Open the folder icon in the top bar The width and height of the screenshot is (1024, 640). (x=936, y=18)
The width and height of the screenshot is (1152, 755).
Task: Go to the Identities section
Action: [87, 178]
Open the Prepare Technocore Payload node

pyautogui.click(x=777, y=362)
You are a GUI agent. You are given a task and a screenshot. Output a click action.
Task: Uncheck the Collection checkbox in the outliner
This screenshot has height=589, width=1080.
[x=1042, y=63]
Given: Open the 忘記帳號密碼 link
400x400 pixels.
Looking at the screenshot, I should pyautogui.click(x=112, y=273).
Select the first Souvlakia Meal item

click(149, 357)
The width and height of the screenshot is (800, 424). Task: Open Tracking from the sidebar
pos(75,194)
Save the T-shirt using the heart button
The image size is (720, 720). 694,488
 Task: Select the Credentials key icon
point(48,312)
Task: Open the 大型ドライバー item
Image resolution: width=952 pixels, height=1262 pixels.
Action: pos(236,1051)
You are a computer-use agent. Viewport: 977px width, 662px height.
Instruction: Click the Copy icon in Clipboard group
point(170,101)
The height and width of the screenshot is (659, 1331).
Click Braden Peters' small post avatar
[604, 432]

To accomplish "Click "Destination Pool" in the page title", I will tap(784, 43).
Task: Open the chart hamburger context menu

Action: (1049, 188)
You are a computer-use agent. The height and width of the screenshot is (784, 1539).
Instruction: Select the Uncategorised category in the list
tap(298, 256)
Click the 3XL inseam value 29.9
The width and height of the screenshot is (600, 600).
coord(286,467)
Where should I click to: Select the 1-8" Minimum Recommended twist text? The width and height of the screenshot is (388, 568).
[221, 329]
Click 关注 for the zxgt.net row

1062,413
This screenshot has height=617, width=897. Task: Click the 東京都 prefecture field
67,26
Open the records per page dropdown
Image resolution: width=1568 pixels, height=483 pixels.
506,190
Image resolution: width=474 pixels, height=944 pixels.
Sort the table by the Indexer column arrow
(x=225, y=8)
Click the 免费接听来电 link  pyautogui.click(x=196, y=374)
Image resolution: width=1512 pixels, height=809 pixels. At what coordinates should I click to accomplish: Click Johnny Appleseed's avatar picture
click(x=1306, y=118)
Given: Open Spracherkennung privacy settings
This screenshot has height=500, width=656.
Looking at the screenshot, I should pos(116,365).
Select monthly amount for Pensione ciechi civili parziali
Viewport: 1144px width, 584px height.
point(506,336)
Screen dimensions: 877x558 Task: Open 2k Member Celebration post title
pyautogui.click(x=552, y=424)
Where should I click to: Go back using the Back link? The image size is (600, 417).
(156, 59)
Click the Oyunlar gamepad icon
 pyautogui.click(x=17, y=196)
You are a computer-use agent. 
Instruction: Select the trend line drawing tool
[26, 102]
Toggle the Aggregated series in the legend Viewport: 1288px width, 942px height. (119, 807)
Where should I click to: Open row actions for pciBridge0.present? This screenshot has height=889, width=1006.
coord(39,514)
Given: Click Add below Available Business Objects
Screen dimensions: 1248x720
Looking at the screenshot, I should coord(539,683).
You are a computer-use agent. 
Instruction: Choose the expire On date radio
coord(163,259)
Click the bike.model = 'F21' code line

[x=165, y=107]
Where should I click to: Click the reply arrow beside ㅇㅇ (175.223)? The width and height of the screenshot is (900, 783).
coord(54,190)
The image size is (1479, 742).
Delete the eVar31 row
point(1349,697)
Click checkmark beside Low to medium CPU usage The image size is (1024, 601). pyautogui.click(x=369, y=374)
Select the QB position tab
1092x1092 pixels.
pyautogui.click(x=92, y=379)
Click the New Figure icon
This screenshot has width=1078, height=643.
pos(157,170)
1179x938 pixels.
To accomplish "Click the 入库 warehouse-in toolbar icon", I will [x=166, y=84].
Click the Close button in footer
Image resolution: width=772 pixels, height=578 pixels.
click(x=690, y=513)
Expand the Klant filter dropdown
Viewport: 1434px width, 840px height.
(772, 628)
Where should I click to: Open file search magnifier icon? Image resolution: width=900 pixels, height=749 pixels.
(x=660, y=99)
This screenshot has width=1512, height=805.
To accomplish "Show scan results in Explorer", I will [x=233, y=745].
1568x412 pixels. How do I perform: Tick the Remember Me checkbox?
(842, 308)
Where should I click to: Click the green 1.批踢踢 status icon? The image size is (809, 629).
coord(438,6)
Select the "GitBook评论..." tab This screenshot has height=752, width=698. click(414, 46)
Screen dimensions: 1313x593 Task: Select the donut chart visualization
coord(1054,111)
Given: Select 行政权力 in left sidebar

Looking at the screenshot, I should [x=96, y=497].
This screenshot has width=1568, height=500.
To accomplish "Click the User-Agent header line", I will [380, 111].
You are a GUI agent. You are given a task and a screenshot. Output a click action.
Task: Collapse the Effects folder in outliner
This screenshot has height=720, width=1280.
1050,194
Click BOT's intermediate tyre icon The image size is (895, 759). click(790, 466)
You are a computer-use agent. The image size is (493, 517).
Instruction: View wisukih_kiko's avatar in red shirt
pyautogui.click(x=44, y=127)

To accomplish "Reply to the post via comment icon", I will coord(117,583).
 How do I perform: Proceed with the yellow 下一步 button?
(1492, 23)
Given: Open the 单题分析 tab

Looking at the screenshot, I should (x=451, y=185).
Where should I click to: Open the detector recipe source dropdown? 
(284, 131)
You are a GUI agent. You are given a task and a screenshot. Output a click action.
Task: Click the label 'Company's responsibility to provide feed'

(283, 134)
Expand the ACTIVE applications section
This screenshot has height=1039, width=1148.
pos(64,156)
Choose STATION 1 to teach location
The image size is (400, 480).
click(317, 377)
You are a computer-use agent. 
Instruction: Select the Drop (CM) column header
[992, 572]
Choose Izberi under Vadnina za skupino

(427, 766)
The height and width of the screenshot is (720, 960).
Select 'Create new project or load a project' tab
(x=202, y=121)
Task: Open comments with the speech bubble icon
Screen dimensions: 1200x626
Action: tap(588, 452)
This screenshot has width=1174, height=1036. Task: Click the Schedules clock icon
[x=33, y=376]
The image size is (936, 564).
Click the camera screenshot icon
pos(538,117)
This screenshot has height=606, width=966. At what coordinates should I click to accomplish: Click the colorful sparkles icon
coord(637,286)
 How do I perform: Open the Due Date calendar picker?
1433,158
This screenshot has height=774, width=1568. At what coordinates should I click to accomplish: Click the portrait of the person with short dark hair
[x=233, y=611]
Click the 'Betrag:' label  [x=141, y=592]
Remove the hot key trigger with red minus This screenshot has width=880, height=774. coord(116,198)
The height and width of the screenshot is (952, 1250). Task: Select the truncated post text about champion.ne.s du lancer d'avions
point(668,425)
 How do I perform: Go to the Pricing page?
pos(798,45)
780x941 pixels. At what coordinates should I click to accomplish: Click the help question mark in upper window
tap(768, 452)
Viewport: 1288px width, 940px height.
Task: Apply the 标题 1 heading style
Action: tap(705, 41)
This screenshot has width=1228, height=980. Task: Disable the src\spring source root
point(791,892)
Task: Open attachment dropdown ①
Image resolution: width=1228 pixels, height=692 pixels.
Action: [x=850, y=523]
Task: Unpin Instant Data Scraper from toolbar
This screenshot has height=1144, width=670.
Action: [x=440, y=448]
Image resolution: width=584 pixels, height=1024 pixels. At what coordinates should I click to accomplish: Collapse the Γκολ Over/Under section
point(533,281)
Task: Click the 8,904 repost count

### PROBLEM DETAILS
The response should reproduce every entry above exactly.

### EXERCISE OUTPUT
Open the folder icon in the top bar The width and height of the screenshot is (1024, 640). (x=936, y=18)
The width and height of the screenshot is (1152, 755).
Task: Go to the Identities section
Action: [87, 178]
Open the Prepare Technocore Payload node

pyautogui.click(x=777, y=362)
You are a GUI agent. You are given a task and a screenshot. Output a click action.
Task: Uncheck the Collection checkbox in the outliner
This screenshot has height=589, width=1080.
[x=1042, y=63]
Given: Open the 忘記帳號密碼 link
400x400 pixels.
Looking at the screenshot, I should pyautogui.click(x=112, y=273).
Select the first Souvlakia Meal item

click(149, 357)
The width and height of the screenshot is (800, 424). Task: Open Tracking from the sidebar
pos(75,194)
Save the T-shirt using the heart button
The image size is (720, 720). 694,488
 Task: Select the Credentials key icon
point(48,312)
Task: Open the 大型ドライバー item
Image resolution: width=952 pixels, height=1262 pixels.
Action: pos(236,1051)
You are a computer-use agent. Viewport: 977px width, 662px height.
Instruction: Click the Copy icon in Clipboard group
point(170,101)
The height and width of the screenshot is (659, 1331).
Click Braden Peters' small post avatar
[604, 432]

To accomplish "Click "Destination Pool" in the page title", I will tap(784, 43).
Task: Open the chart hamburger context menu

Action: (1049, 188)
You are a computer-use agent. The height and width of the screenshot is (784, 1539).
Instruction: Select the Uncategorised category in the list
tap(298, 256)
Click the 3XL inseam value 29.9
The width and height of the screenshot is (600, 600).
coord(286,467)
Where should I click to: Select the 1-8" Minimum Recommended twist text? The width and height of the screenshot is (388, 568).
[221, 329]
Click 关注 for the zxgt.net row

1062,413
This screenshot has height=617, width=897. Task: Click the 東京都 prefecture field
67,26
Open the records per page dropdown
Image resolution: width=1568 pixels, height=483 pixels.
506,190
Image resolution: width=474 pixels, height=944 pixels.
Sort the table by the Indexer column arrow
(x=225, y=8)
Click the 免费接听来电 link  pyautogui.click(x=196, y=374)
Image resolution: width=1512 pixels, height=809 pixels. At what coordinates should I click to accomplish: Click Johnny Appleseed's avatar picture
click(x=1306, y=118)
Given: Open Spracherkennung privacy settings
This screenshot has height=500, width=656.
Looking at the screenshot, I should pos(116,365).
Select monthly amount for Pensione ciechi civili parziali
Viewport: 1144px width, 584px height.
point(506,336)
Screen dimensions: 877x558 Task: Open 2k Member Celebration post title
pyautogui.click(x=552, y=424)
Where should I click to: Go back using the Back link? The image size is (600, 417).
(156, 59)
Click the Oyunlar gamepad icon
 pyautogui.click(x=17, y=196)
You are a computer-use agent. 
Instruction: Select the trend line drawing tool
[26, 102]
Toggle the Aggregated series in the legend Viewport: 1288px width, 942px height. (119, 807)
Where should I click to: Open row actions for pciBridge0.present? This screenshot has height=889, width=1006.
coord(39,514)
Given: Click Add below Available Business Objects
Screen dimensions: 1248x720
Looking at the screenshot, I should coord(539,683).
You are a computer-use agent. 
Instruction: Choose the expire On date radio
coord(163,259)
Click the bike.model = 'F21' code line

[x=165, y=107]
Where should I click to: Click the reply arrow beside ㅇㅇ (175.223)? The width and height of the screenshot is (900, 783).
coord(54,190)
The image size is (1479, 742).
Delete the eVar31 row
point(1349,697)
Click checkmark beside Low to medium CPU usage The image size is (1024, 601). pyautogui.click(x=369, y=374)
Select the QB position tab
1092x1092 pixels.
pyautogui.click(x=92, y=379)
Click the New Figure icon
This screenshot has width=1078, height=643.
pos(157,170)
1179x938 pixels.
To accomplish "Click the 入库 warehouse-in toolbar icon", I will [x=166, y=84].
Click the Close button in footer
Image resolution: width=772 pixels, height=578 pixels.
click(x=690, y=513)
Expand the Klant filter dropdown
Viewport: 1434px width, 840px height.
(772, 628)
Where should I click to: Open file search magnifier icon? Image resolution: width=900 pixels, height=749 pixels.
(x=660, y=99)
This screenshot has width=1512, height=805.
To accomplish "Show scan results in Explorer", I will [x=233, y=745].
1568x412 pixels. How do I perform: Tick the Remember Me checkbox?
(842, 308)
Where should I click to: Click the green 1.批踢踢 status icon? The image size is (809, 629).
coord(438,6)
Select the "GitBook评论..." tab This screenshot has height=752, width=698. click(414, 46)
Screen dimensions: 1313x593 Task: Select the donut chart visualization
coord(1054,111)
Given: Select 行政权力 in left sidebar

Looking at the screenshot, I should [x=96, y=497].
This screenshot has width=1568, height=500.
To accomplish "Click the User-Agent header line", I will [380, 111].
You are a GUI agent. You are given a task and a screenshot. Output a click action.
Task: Collapse the Effects folder in outliner
This screenshot has height=720, width=1280.
1050,194
Click BOT's intermediate tyre icon The image size is (895, 759). click(790, 466)
You are a computer-use agent. The image size is (493, 517).
Instruction: View wisukih_kiko's avatar in red shirt
pyautogui.click(x=44, y=127)

To accomplish "Reply to the post via comment icon", I will coord(117,583).
 How do I perform: Proceed with the yellow 下一步 button?
(1492, 23)
Given: Open the 单题分析 tab

Looking at the screenshot, I should (x=451, y=185).
Where should I click to: Open the detector recipe source dropdown? 
(284, 131)
You are a GUI agent. You are given a task and a screenshot. Output a click action.
Task: Click the label 'Company's responsibility to provide feed'

(283, 134)
Expand the ACTIVE applications section
This screenshot has height=1039, width=1148.
pos(64,156)
Choose STATION 1 to teach location
The image size is (400, 480).
click(317, 377)
You are a computer-use agent. 
Instruction: Select the Drop (CM) column header
[992, 572]
Choose Izberi under Vadnina za skupino

(427, 766)
The height and width of the screenshot is (720, 960).
Select 'Create new project or load a project' tab
(x=202, y=121)
Task: Open comments with the speech bubble icon
Screen dimensions: 1200x626
Action: tap(588, 452)
This screenshot has width=1174, height=1036. Task: Click the Schedules clock icon
[x=33, y=376]
The image size is (936, 564).
Click the camera screenshot icon
pos(538,117)
This screenshot has height=606, width=966. At what coordinates should I click to accomplish: Click the colorful sparkles icon
coord(637,286)
 How do I perform: Open the Due Date calendar picker?
1433,158
This screenshot has height=774, width=1568. At what coordinates should I click to accomplish: Click the portrait of the person with short dark hair
[x=233, y=611]
Click the 'Betrag:' label  [x=141, y=592]
Remove the hot key trigger with red minus This screenshot has width=880, height=774. coord(116,198)
The height and width of the screenshot is (952, 1250). Task: Select the truncated post text about champion.ne.s du lancer d'avions
point(668,425)
 How do I perform: Go to the Pricing page?
pos(798,45)
780x941 pixels. At what coordinates should I click to accomplish: Click the help question mark in upper window
tap(768, 452)
Viewport: 1288px width, 940px height.
Task: Apply the 标题 1 heading style
Action: tap(705, 41)
This screenshot has width=1228, height=980. Task: Disable the src\spring source root
point(791,892)
Task: Open attachment dropdown ①
Image resolution: width=1228 pixels, height=692 pixels.
Action: [x=850, y=523]
Task: Unpin Instant Data Scraper from toolbar
This screenshot has height=1144, width=670.
Action: [x=440, y=448]
Image resolution: width=584 pixels, height=1024 pixels. At what coordinates should I click to accomplish: Collapse the Γκολ Over/Under section
point(533,281)
Task: Click the 8,904 repost count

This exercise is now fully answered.